Un univers psychanalytique en somme - comment certains critiques ont-ils pu s’étonner de voir le cinéaste réussir avec Freud (3) un de ses meilleurs films ? -, mais mis en images à la manière efficace des séries B hollywoodiennes. Ce face-à-face insolite d’une névrose morbide (le scénario) et d’une belle vitalité iconoclaste (la réalisation) fournit la dynamique interne d’un film progressant par à coups, un peu à la manière d’un aveugle qui se déplacerait dans un espace inconnu.

René Prédal
Jeune cinéma n°120, juillet 1979

1. Elmer Gantry de Richard Brooks (1960), d’après le roman de Sinclair Lewis, a pour titre français Elmer Gantry le charlatan.
La Nuit du chasseur (The Night of the Hunter) de Charles Laughton est sorti en 1955.

2. Moby Dick de John Huston (1956). Il en a écrit le scénario d’après le roman de Herman Melville (1851) en collaboration avec Ray Bradbury.
Les Racines du ciel (The Roots of Heaven) de John Huston (1958). Scénario écrit par Patrick Leigh Fermor & Romain Gary, d’après le roman de ce dernier, Les Racines du ciel, Paris, Gallimard, prix Goncourt 1956.

3. Freud, passions secrètes (Freud : The Secret Passion) de John Huston est sorti en 1962, et n’a pas eu de succès.
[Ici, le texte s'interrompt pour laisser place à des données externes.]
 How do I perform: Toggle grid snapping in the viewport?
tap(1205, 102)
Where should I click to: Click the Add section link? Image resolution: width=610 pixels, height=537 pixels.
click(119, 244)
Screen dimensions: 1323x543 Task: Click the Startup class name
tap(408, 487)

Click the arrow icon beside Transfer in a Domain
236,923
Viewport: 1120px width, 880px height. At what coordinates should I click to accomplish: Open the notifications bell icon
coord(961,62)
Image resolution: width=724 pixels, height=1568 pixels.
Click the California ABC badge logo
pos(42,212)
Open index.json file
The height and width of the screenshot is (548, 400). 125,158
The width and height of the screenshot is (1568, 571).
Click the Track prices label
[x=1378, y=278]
Il avait demandé à Jean-Paul Sartre de lui écrire un scénario, qu’il jugea trop long et qu’il caviarda largement. Sartre qualifia le résultat de "monstres, et retira son nom du générique.
Cf. Jean-Paul Sartre, Le Scénario Freud, préface de Jean-Bertrand Pontalis, Paris, Gallimard, 1984.


Le Malin (Wise Blood). Réal : John Huston ; sc : Benedict Fitzgerald & Michael Fitzgerald, d’après le roman de Flannery O’Connor, La Sagesse dans le sang (1952) ; ph : Gerry Fisher ; mont : Roberto Silvi ; mu : Alex North. Int : Brad Dourif, Dan Shor, Amy Wright, Harry Dean Stanton, Mary Nell Santacroce, Ned Beatty, John Huston, William Hickey (USA, 1979, 106 mn).